Records of text and pointed-to elements
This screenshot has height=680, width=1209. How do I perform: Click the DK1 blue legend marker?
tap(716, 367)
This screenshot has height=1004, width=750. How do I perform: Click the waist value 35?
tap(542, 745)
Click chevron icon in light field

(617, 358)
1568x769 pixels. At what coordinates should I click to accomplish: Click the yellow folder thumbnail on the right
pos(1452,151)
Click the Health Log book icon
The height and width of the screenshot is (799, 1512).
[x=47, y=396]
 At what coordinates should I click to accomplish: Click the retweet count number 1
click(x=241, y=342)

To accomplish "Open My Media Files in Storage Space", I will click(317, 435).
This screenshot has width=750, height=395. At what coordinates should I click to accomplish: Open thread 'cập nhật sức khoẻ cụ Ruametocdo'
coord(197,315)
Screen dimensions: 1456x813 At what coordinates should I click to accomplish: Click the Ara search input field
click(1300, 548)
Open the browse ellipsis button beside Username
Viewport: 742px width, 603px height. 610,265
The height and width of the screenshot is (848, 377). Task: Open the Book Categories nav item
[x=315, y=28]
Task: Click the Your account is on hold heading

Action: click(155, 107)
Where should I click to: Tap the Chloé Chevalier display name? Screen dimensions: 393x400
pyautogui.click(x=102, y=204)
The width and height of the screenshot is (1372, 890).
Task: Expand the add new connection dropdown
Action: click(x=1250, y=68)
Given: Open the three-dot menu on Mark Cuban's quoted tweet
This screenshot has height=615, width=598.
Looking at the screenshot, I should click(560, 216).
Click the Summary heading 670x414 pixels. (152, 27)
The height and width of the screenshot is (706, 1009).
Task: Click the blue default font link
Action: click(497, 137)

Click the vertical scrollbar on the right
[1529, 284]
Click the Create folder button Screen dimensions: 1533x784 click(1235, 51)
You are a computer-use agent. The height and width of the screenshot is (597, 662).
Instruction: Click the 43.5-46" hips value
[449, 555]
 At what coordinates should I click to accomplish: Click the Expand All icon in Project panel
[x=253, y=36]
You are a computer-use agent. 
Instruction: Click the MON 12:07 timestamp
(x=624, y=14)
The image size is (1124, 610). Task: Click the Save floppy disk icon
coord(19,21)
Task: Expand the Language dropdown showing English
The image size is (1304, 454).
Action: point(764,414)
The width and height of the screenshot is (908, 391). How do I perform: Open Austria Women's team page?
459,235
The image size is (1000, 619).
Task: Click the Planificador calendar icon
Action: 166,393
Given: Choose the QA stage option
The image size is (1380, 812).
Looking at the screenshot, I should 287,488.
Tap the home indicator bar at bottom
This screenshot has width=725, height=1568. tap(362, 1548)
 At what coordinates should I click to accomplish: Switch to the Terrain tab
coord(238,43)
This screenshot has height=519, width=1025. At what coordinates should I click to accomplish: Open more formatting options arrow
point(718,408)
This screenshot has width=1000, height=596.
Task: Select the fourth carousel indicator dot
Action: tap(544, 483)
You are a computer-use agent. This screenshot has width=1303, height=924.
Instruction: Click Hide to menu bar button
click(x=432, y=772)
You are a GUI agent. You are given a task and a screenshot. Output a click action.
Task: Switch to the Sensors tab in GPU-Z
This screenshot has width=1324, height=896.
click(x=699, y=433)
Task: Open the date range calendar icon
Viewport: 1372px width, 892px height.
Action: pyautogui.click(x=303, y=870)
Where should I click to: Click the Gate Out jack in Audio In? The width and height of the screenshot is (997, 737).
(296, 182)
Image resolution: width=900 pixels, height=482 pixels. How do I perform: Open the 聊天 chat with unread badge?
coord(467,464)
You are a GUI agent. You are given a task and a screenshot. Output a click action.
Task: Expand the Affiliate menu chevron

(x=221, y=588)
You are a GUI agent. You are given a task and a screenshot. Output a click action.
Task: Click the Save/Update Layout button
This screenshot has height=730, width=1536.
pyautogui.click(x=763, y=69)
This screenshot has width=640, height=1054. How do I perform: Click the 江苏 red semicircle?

Objective:
Copy out the data above word for word, from its first line up to and including the line that contains "Viewport: 742px width, 603px height. 610,265".

Output for this task:
This screenshot has height=680, width=1209. How do I perform: Click the DK1 blue legend marker?
tap(716, 367)
This screenshot has height=1004, width=750. How do I perform: Click the waist value 35?
tap(542, 745)
Click chevron icon in light field

(617, 358)
1568x769 pixels. At what coordinates should I click to accomplish: Click the yellow folder thumbnail on the right
pos(1452,151)
Click the Health Log book icon
The height and width of the screenshot is (799, 1512).
[x=47, y=396]
 At what coordinates should I click to accomplish: Click the retweet count number 1
click(x=241, y=342)

To accomplish "Open My Media Files in Storage Space", I will click(317, 435).
This screenshot has width=750, height=395. At what coordinates should I click to accomplish: Open thread 'cập nhật sức khoẻ cụ Ruametocdo'
coord(197,315)
Screen dimensions: 1456x813 At what coordinates should I click to accomplish: Click the Ara search input field
click(1300, 548)
Open the browse ellipsis button beside Username
Viewport: 742px width, 603px height. 610,265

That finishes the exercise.